When I had my Fulbright interview, back in January 2020, the final question was “What else would you do with your time in the US?”. Assuming my chances were already slim, I answered, off the cuff, “Watch baseball, drink beer and explore the Hudson Valley”. I’ve managed to do all three, sometimes simultaneously! [1]

I’ve been lucky enough to visit New York City many times, but never really explored the area immediately beyond, especially the water artery I knew was fundamental to its history. It is extraordinarily beautiful, so much so it spawned an artistic movement, the 19th century Hudson River School of romantic landscape painting. An artist who captured some of the essence of 20th century America, Edward Hopper, was born and raised on the western bank of the river, at Nyack and numerous other cultural figures have lived along the Hudson.
Leaving the city by train, but in a surprisingly short time, the Palisades on the western, New Jersey shore (where musical star Alexander Hamilton was killed in an 1804 duel with US Vice President Aaron Burr), give a dramatic contrast to the softer, more verdant eastern side.
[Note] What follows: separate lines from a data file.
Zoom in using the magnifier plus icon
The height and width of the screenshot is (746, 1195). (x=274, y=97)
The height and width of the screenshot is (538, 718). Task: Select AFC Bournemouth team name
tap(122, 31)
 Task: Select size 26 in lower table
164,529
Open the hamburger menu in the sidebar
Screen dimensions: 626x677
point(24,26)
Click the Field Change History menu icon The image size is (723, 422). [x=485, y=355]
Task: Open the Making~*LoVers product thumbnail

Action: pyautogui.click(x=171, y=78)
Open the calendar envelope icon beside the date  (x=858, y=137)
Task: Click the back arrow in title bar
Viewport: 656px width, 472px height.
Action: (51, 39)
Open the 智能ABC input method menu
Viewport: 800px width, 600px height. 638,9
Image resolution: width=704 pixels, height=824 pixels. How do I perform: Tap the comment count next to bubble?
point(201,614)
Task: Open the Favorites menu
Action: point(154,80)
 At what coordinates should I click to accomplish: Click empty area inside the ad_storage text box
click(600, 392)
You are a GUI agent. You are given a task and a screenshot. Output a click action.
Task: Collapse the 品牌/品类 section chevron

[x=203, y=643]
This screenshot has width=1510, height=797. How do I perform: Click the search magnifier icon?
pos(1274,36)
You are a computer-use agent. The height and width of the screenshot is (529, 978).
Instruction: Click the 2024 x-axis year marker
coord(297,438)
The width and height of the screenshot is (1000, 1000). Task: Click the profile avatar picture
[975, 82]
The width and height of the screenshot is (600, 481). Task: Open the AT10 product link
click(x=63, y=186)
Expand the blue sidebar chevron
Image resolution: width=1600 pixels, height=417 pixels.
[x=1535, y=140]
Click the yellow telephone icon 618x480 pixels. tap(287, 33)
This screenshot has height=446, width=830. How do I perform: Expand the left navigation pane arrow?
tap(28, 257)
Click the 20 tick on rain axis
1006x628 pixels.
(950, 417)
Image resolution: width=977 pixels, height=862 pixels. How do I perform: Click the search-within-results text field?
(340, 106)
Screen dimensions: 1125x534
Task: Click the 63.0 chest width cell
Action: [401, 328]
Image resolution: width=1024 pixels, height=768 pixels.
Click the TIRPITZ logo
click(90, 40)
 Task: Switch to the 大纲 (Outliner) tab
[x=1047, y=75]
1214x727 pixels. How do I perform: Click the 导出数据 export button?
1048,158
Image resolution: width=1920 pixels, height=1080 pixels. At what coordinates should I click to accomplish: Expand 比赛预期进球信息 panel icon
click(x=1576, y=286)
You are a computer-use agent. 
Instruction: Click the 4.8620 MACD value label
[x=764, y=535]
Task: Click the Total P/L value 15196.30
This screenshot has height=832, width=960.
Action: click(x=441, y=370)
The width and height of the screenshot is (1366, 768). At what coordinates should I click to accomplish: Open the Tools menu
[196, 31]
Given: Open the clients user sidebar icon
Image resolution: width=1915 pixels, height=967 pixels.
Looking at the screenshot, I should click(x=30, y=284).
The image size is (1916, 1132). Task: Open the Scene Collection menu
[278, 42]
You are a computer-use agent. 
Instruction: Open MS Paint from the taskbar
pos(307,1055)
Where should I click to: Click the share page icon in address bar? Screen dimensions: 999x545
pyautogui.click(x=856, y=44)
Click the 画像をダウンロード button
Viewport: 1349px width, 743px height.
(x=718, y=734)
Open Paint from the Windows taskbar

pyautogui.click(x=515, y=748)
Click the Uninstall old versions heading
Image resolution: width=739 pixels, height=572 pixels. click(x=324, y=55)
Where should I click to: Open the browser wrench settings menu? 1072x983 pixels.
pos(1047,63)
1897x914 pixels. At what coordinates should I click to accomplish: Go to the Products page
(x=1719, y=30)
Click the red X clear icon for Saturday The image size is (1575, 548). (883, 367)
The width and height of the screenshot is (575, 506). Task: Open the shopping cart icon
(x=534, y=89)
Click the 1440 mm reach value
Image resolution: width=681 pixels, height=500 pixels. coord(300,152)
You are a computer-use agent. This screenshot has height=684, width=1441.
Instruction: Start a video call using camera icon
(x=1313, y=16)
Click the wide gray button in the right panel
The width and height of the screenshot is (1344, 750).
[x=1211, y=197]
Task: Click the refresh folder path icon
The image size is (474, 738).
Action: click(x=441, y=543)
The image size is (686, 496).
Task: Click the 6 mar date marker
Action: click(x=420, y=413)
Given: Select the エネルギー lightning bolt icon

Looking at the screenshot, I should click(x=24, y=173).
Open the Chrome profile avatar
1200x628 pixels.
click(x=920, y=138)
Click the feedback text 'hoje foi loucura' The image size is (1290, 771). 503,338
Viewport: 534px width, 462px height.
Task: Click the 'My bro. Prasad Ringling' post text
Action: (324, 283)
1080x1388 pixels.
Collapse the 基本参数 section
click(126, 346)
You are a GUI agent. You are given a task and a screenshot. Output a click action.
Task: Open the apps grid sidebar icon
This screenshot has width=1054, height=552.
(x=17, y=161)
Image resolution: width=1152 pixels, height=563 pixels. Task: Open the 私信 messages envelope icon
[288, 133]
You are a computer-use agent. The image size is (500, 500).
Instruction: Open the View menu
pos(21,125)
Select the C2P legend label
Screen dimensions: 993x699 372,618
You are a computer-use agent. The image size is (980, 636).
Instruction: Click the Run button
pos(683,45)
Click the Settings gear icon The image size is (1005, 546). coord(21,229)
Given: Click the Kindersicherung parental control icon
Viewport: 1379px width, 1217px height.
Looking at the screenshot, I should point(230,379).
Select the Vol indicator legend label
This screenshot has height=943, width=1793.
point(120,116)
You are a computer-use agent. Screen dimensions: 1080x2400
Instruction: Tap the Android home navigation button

Dotted along the river are scores of settlements that cry out with the history of the nation: Dobbs Ferry, scene of a key manoeuvrer in the Revolutionary War, Tarrytown, home to industrial robber barons like Rockefeller, storied Sleepy Hollow and the splendidly named Poughkeepsie. After an hour or so, the Catskill mountains come in to view on the west, before reaching the New York State capital of Albany where, just north, the confluence of the Hudson and Mohawk rivers mark the entrance to the Erie Canal, a 363-mile feat of human toil completed in 1825 as the route to the Great Lakes and Midwest that was essential for American wealth and expansion.


To travel along the Hudson is, once again, to be reminded of America’s original sin. Several Indian tribes lived along its course, including the Mohicans, who referred to the Hudson as the Mahicantuck – “the river that flows both ways”. Strictly speaking, the Hudson is an estuary and is tidal below the city of Troy, about 150 miles north of New York City. The area around Albany was known as “the fireside of the Mohicans”. Things started to change, beyond redemption, when Henry Hudson sailed up the river in 1609, towards a future of plunder and genocide.
Some other American grim history and present lies along the Hudson. Before I saw it from the train window passing Garrison, I’d imagined West Point as a relatively small Palladian mansion with General Custer standing outside. In fact, it’s a massive fortress of the military industrial complex, dominating a huge area on the river’s western shore.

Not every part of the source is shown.